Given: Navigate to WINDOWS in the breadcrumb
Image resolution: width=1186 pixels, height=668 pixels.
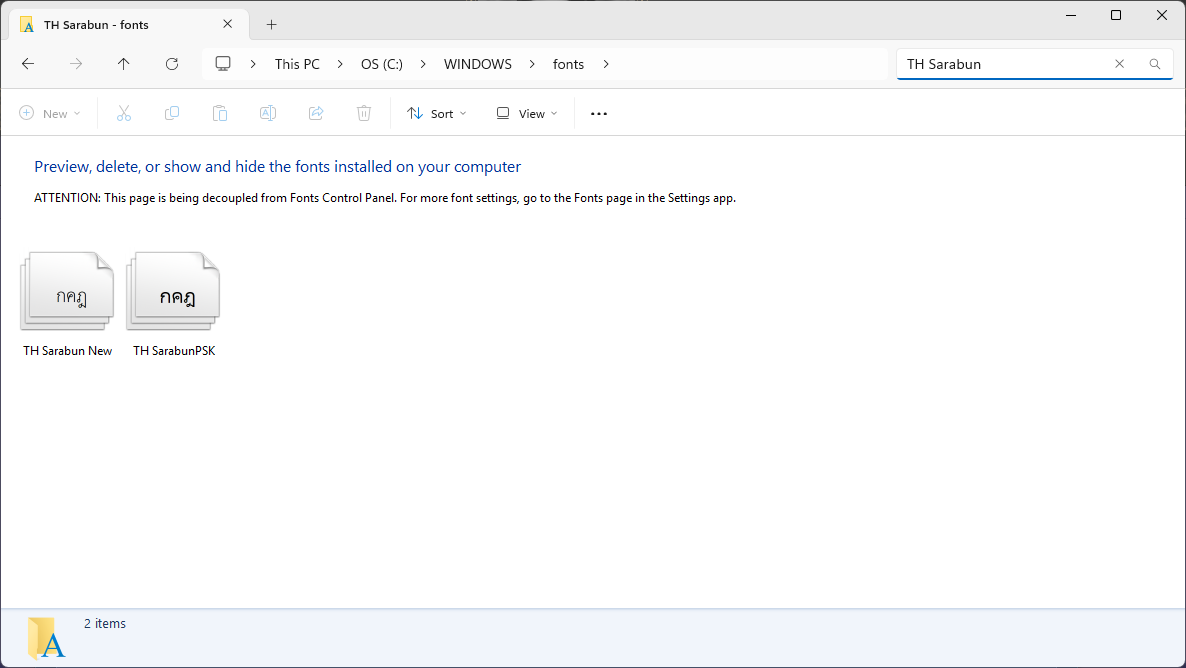Looking at the screenshot, I should pyautogui.click(x=477, y=64).
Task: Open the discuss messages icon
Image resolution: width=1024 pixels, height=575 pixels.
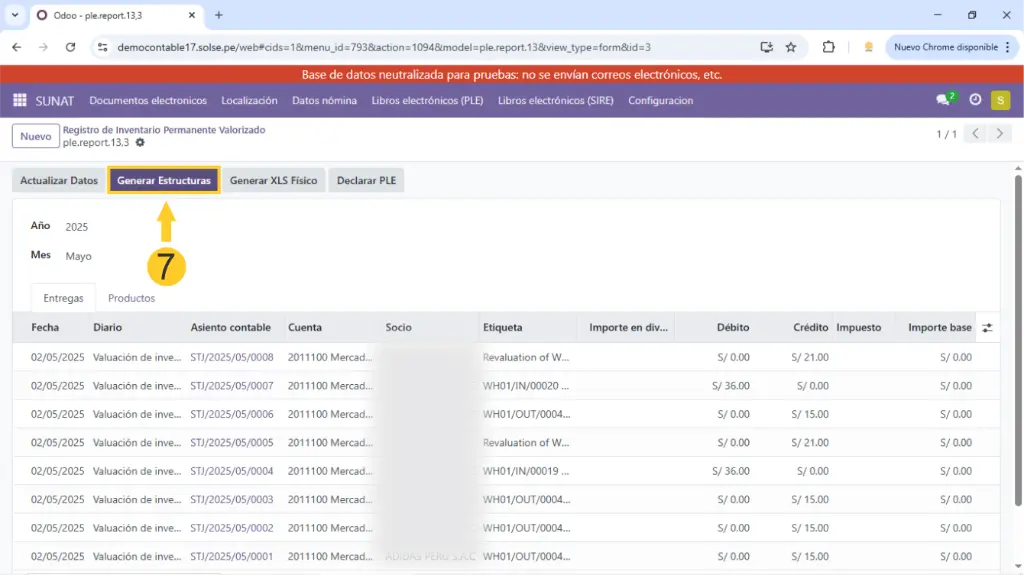Action: (943, 100)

#####

Each line from the line containing "Image resolution: width=1024" through the final line of the data above must be retyped exactly; nothing else, and no pictures, may appear.

▶ **Task result**:
Image resolution: width=1024 pixels, height=575 pixels.
Action: (943, 100)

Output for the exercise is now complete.